Hizo una pausa, con una mirada enloquecida en los ojos.

—Sí.

Intercambié al niño.

El niño que Thomas está cuidando es mío.

Alexander es su hijo con esa zorra.

Él solo tiene un hijo, y es Alexander.

De repente, la puerta se abrió de una patada, revelando a Thomas y sacando a Grace de su alucinación.

—¿Qué acabas de decir?

—¿T-Thomas?

—lo llamó, atenazada por el miedo, la incertidumbre y el pavor.

Se puso en pie de un salto y corrió hacia él, tropezando varias veces.

Estaba a punto de tocarlo cuando él retrocedió, con una mirada que revelaba su asco.

—¿Tu diálogo?

No me digas que es verdad.

—Sus ojos contenían ira, pero si uno miraba más de cerca, podía ver esperanza; la esperanza de que estuviera alucinando, de que estuviera oyendo cosas y no lo que realmente había oído.

Grace tragó saliva.

Dudó antes de negar con la cabeza.

—No sé de qué estás hablando.

Pero había olvidado que llevaba casada con Thomas unos veinte años.

Aunque no sintiera afecto por ella, había estudiado su carácter.

Sabía cuándo decía la verdad y cuándo mentía.

Su momento de duda la delató.

Estaba mintiendo.

Él se rio entre dientes y luego negó con la cabeza.

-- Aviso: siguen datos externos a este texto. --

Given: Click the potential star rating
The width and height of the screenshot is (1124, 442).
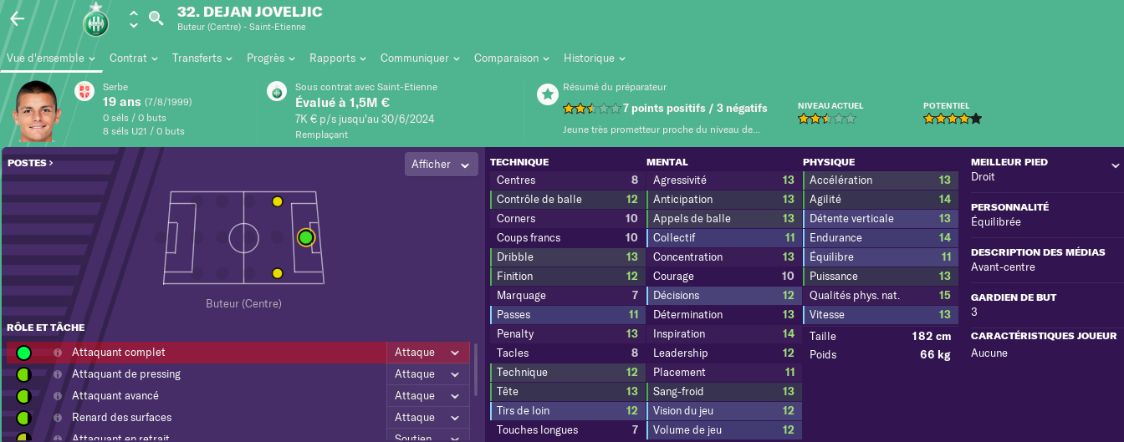Looking at the screenshot, I should point(953,119).
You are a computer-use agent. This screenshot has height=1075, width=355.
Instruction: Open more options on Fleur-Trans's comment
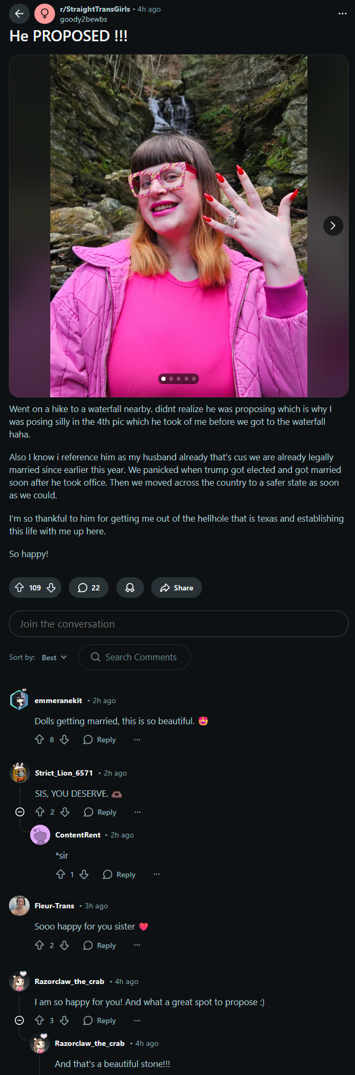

—Grace —la llamó en voz baja—.

¿Cuántos años llevamos casados?

Grace no entendía de qué estaba hablando, pero aun así dio una respuesta sincera.

—Más de veinte años.

Thomas asintió y se cruzó de brazos.

—¿Crees que no conozco tus costumbres?

¿Tu lenguaje corporal?

¿O cualquier cosa sobre ti?

Grace parpadeó, todavía confundida.

No entendía a dónde quería llegar, por lo que no respondió.

Thomas negó con la cabeza antes de salir de la habitación, su espalda reflejando la decepción que sentía por dentro.

Grace no sabía qué estaba mal, pero tenía un mal presentimiento…

un muy mal presentimiento.

Sintió que todo por lo que había luchado estaba a punto de arruinarse.